Recorded information:
########

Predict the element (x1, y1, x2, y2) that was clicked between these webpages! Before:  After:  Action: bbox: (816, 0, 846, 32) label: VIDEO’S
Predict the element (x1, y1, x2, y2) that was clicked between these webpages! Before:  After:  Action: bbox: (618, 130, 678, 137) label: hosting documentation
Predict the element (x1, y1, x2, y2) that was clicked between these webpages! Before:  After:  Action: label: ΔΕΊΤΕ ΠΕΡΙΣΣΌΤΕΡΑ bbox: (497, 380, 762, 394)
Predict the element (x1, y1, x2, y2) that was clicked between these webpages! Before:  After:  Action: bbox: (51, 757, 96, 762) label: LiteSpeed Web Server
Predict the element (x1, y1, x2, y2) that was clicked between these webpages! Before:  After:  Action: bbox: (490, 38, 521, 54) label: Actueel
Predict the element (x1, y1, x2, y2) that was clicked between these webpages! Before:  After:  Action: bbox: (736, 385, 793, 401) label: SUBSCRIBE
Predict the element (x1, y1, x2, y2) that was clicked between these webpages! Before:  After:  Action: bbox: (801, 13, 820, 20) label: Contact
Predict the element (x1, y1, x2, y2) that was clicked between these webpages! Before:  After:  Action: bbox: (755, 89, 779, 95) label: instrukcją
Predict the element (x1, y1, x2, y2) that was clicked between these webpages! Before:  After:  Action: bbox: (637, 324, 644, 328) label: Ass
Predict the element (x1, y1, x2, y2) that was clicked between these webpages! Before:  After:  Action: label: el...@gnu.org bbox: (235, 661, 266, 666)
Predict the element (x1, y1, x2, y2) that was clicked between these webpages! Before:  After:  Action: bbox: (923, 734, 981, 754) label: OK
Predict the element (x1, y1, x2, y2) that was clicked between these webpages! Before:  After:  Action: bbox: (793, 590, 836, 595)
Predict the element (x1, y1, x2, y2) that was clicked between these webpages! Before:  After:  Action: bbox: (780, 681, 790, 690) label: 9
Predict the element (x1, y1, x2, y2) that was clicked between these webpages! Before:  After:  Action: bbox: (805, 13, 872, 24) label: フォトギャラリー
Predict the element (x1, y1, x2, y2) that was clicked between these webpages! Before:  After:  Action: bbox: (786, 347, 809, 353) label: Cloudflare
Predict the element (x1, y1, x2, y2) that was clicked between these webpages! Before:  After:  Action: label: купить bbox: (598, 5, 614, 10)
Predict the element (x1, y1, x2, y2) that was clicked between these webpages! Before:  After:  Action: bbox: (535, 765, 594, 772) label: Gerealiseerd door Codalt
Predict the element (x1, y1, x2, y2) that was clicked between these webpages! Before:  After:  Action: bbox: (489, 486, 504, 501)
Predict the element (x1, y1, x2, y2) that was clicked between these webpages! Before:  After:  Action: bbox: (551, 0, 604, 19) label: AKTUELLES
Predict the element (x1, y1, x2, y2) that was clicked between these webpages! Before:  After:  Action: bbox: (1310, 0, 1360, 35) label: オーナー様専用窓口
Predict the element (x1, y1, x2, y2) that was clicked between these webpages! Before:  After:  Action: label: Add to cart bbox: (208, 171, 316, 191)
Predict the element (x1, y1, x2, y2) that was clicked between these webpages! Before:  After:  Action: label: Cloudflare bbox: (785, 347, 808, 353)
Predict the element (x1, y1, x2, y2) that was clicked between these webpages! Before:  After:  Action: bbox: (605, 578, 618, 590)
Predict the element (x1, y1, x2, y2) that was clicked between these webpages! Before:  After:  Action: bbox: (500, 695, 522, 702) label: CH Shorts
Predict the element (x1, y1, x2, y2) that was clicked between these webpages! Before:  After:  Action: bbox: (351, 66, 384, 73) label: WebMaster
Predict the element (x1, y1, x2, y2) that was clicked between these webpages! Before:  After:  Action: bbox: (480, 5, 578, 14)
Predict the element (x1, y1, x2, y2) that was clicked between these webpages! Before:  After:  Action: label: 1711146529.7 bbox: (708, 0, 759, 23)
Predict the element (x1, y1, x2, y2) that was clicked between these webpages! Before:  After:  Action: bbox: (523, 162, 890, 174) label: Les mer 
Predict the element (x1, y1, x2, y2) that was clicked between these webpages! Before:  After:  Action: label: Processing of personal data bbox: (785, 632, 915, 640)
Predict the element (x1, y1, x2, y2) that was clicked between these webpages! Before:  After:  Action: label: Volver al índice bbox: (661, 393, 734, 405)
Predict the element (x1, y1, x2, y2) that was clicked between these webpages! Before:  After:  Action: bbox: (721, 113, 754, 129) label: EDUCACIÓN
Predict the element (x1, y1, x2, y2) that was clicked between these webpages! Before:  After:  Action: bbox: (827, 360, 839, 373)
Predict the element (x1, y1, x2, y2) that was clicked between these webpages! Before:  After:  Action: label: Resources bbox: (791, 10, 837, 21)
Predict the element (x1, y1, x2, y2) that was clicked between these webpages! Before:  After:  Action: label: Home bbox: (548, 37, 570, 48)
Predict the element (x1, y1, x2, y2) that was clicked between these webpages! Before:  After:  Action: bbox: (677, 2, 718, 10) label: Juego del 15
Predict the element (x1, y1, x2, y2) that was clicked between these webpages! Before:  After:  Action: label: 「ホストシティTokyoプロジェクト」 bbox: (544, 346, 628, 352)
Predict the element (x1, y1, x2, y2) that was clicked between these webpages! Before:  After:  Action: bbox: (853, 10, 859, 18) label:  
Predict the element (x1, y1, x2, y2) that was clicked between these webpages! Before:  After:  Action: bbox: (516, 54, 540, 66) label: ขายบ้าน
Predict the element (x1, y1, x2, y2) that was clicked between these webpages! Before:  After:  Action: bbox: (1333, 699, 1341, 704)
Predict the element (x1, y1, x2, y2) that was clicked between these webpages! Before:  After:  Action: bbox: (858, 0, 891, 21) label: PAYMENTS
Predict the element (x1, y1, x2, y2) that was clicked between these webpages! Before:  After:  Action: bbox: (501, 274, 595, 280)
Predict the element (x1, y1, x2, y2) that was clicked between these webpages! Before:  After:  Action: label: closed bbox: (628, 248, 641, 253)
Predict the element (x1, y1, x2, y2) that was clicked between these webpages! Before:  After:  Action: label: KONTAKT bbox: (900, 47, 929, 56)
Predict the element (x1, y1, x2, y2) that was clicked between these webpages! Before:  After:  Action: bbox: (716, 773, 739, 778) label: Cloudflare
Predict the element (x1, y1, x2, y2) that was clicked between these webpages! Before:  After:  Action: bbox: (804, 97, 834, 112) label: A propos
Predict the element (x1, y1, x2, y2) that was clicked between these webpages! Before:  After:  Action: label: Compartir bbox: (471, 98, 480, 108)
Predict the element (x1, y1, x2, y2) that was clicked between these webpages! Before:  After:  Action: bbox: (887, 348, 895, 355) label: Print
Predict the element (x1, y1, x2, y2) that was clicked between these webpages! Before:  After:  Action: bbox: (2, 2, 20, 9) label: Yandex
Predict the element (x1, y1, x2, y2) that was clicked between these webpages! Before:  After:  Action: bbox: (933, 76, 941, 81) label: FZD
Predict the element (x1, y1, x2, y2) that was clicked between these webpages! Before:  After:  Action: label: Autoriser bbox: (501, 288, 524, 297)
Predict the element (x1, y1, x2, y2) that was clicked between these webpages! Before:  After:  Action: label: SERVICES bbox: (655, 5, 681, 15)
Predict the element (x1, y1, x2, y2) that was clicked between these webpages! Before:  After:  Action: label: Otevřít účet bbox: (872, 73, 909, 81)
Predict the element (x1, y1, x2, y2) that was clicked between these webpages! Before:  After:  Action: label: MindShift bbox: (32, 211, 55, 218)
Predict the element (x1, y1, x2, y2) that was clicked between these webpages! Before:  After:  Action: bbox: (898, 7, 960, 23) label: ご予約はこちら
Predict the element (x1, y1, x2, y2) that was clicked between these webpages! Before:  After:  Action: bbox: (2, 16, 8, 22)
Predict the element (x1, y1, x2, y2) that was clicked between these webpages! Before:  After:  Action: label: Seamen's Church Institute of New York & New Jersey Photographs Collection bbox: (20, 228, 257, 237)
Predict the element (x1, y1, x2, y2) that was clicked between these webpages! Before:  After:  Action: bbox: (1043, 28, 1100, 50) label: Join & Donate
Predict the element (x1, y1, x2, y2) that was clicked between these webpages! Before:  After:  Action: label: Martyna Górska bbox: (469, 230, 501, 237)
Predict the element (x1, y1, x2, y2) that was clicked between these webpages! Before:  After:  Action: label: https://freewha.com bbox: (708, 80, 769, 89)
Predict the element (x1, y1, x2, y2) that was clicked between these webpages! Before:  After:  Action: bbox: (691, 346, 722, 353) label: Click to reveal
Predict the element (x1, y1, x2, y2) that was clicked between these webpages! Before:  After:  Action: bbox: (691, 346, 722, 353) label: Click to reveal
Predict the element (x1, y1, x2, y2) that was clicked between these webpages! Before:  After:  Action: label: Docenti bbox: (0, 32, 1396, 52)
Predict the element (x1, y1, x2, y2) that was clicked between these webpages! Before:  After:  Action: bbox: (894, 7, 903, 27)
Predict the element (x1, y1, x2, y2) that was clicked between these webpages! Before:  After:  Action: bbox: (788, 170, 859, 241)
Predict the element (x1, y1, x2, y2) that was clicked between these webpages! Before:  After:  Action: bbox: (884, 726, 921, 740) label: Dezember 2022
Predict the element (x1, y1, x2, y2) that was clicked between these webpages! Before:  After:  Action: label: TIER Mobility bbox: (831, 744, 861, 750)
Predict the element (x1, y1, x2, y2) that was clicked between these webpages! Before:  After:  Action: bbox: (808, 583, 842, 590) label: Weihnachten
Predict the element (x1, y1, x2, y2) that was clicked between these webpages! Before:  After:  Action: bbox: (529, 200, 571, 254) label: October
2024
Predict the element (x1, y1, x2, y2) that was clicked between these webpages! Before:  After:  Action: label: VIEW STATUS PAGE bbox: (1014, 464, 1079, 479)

########

Brief: Convert everything from the entry containing "590) label: Weihnachten" down to the last entry into a two-column CSV with the headers entry_text and answer, one row per entry. Put each value in its own quoted field and replace any line breaks with spaces.

Complete output:
entry_text,answer
"Predict the element (x1, y1, x2, y2) that was clicked between these webpages! Before:  After:","Action: bbox: (808, 583, 842, 590) label: Weihnachten"
"Predict the element (x1, y1, x2, y2) that was clicked between these webpages! Before:  After:","Action: bbox: (529, 200, 571, 254) label: October 2024"
"Predict the element (x1, y1, x2, y2) that was clicked between these webpages! Before:  After:","Action: label: VIEW STATUS PAGE bbox: (1014, 464, 1079, 479)"